## [TASK INSTRUCTIONS]
[1] Print the part of the blog post on elimination diets from "Elimination Diets....Are They" to "gluten and dairy.", inclusive.
[2] List every date or span of time mentioned in the blog post on elimination diets.
[3] Go on with the blog post on elimination diets from where it stops.

Tuesday, June 24, 2014

Elimination Diets....Are They Worth the Trouble?

Elimination diets are popular, and often prescribed by nutritionists and endocrinologists trying to get to the bottom of a patient's GI issues. 
Yesterday I shared my own journey back to good health, and how I did not eliminate, but reduced gluten and dairy.
For people who are not having serious health concerns, the concept of eliminating their favorite food groups for 30 days is a short-lived idea. Short-lived because it requires planning ahead for grocery shopping, recipes, and more. Finding a great support system is key for success, and I am fortunate to be a part of a great group of people in a private Facebook forum that focuses on healthy living. We share recipes, and store bought foods that we have found, with great joy and diligence in label reading, that meet the elimination diet criteria.

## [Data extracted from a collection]
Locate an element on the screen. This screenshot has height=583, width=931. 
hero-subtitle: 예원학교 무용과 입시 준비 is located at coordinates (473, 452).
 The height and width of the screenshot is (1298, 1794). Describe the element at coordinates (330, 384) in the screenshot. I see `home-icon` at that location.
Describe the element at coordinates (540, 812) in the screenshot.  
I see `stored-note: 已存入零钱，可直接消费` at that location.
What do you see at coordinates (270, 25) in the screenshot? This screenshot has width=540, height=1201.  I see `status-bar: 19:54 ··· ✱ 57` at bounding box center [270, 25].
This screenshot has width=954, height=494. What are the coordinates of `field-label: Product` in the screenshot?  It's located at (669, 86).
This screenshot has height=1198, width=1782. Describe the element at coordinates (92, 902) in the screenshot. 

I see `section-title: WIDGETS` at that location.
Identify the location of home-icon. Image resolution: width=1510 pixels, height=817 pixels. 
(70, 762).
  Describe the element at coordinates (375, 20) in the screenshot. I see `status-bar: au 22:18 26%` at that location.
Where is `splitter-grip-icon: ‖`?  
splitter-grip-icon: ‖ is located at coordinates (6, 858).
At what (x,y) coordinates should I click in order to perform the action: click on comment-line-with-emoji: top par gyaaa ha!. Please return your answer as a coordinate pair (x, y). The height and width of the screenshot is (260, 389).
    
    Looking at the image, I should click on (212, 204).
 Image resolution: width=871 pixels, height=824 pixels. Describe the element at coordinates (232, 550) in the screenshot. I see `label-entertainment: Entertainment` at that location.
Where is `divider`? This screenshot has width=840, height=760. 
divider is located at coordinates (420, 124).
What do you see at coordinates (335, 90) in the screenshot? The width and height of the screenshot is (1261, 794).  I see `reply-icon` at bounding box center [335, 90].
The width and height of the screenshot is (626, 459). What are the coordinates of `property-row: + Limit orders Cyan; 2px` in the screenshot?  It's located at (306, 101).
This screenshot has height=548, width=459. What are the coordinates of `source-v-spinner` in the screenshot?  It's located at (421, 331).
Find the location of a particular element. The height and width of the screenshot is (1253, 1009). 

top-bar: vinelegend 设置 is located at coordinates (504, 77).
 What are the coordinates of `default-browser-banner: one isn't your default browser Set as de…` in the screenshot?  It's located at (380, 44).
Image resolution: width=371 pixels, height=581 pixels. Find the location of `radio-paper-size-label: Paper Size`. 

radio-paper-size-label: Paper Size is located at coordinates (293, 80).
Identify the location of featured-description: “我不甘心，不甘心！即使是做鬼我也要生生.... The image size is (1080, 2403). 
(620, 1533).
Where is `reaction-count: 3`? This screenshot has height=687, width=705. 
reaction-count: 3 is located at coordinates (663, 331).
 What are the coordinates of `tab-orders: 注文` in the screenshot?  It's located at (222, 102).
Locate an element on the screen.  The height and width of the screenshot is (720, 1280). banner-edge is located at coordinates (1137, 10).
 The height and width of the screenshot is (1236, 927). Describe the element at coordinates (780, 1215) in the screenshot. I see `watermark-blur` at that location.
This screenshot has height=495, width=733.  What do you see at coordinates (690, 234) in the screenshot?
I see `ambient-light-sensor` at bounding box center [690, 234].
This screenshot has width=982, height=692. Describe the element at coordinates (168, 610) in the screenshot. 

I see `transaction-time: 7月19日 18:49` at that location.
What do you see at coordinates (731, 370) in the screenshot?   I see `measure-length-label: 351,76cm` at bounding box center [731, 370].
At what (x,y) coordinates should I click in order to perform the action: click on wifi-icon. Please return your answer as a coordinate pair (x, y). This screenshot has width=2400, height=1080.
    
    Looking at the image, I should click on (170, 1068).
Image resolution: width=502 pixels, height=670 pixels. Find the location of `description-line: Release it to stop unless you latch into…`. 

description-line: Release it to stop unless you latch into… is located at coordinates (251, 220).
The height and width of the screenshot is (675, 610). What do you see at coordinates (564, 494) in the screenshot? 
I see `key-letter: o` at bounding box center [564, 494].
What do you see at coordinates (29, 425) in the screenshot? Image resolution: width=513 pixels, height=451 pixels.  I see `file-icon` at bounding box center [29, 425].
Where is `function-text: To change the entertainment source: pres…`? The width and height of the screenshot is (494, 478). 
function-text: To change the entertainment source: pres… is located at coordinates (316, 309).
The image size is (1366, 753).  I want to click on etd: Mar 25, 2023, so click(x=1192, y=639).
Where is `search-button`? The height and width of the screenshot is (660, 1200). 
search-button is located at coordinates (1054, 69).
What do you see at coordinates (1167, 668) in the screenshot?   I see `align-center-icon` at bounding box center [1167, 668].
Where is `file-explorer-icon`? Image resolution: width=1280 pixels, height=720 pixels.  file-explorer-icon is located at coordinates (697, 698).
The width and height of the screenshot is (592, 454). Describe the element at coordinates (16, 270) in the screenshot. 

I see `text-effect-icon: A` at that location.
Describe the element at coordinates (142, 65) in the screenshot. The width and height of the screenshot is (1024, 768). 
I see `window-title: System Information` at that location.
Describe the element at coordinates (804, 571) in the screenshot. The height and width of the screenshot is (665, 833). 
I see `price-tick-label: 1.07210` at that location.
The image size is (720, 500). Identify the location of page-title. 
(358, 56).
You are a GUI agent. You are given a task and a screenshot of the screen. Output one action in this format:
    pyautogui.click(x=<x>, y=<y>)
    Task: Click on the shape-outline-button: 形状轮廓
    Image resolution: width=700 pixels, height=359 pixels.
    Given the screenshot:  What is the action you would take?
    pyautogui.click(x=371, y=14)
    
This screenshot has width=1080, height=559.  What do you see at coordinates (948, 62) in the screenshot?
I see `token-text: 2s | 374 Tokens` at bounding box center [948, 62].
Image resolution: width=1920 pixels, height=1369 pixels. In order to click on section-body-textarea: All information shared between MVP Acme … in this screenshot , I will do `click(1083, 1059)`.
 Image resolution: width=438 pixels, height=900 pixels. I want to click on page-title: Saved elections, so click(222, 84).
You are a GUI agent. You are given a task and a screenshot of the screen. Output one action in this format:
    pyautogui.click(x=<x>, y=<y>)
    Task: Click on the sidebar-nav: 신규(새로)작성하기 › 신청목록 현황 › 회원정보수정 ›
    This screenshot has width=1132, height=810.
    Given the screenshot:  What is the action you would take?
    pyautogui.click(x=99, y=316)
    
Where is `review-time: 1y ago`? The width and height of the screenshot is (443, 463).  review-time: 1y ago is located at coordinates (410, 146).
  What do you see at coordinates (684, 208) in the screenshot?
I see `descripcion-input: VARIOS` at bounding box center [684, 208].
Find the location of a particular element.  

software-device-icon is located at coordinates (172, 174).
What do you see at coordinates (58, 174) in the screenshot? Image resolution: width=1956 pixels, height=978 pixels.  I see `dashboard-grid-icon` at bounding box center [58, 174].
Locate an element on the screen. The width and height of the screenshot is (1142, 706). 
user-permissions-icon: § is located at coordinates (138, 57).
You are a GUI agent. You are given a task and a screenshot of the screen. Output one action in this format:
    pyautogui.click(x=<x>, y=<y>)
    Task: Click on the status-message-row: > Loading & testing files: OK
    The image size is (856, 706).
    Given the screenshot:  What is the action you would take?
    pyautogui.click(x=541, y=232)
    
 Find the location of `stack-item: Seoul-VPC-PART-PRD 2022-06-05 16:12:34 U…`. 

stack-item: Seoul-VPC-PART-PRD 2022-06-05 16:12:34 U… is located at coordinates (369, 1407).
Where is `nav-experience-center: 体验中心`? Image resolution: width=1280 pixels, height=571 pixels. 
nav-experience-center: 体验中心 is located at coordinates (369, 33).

## [ANSWERS FOR THE EXERCISE]
[1]
Elimination Diets....Are They Worth the Trouble?

Elimination diets are popular, and often prescribed by nutritionists and endocrinologists trying to get to the bottom of a patient's GI issues. 
Yesterday I shared my own journey back to good health, and how I did not eliminate, but reduced gluten and dairy.

[2]
Tuesday, June 24, 2014
Yesterday
30 days

[3]
If the thought of eliminating a food group 100% for thirty days seems overwhelming, I encourage you to cut back on ONE food group (gluten/wheat or dairy are two food groups that are typically prime suspect for a host of symptoms) for four weeks.  These two food groups are most often associated with skin conditions such as acne, eczema, and more. Keep in mind that cutting back can help one lose weight, but as long as a food group is still in the diet, a skin condition or other ailment is not likely to go away.
If weight loss is your goal - counting calories is not necessary, and you don't need to measure or weigh yourself unless you wish to....your clothes will let you know if your body is losing body fat through the mid-section and elsewhere, and in all likelihood, your joints and overall sense of wellness will be tell tale signs of how your body is responding.
It is imperative to find an alkaline-based (aka vegetable/plant-based food) substitute to take the place of the glutenous foods you are eliminating. Whether it is breakfast cereal, toast or bagel, or sandwich or pizza - you want to fuel your body with food that does not fuel diseased cells. Fresh, raw plant-based foods are a great choice. For me personally, a vegan, low-glycemic protein shake  free of soy (thyroid disruptor), and artificial ingredients, was key to my success. I added Arbonne Fiber Boost to my shake as well, as my diet seriously lacked fiber (important for colon cancer prevention) and the combo of protein and fiber helped me to feel full well past the lunch hour (as a strawberry smoothie was my breakfast meal replacement).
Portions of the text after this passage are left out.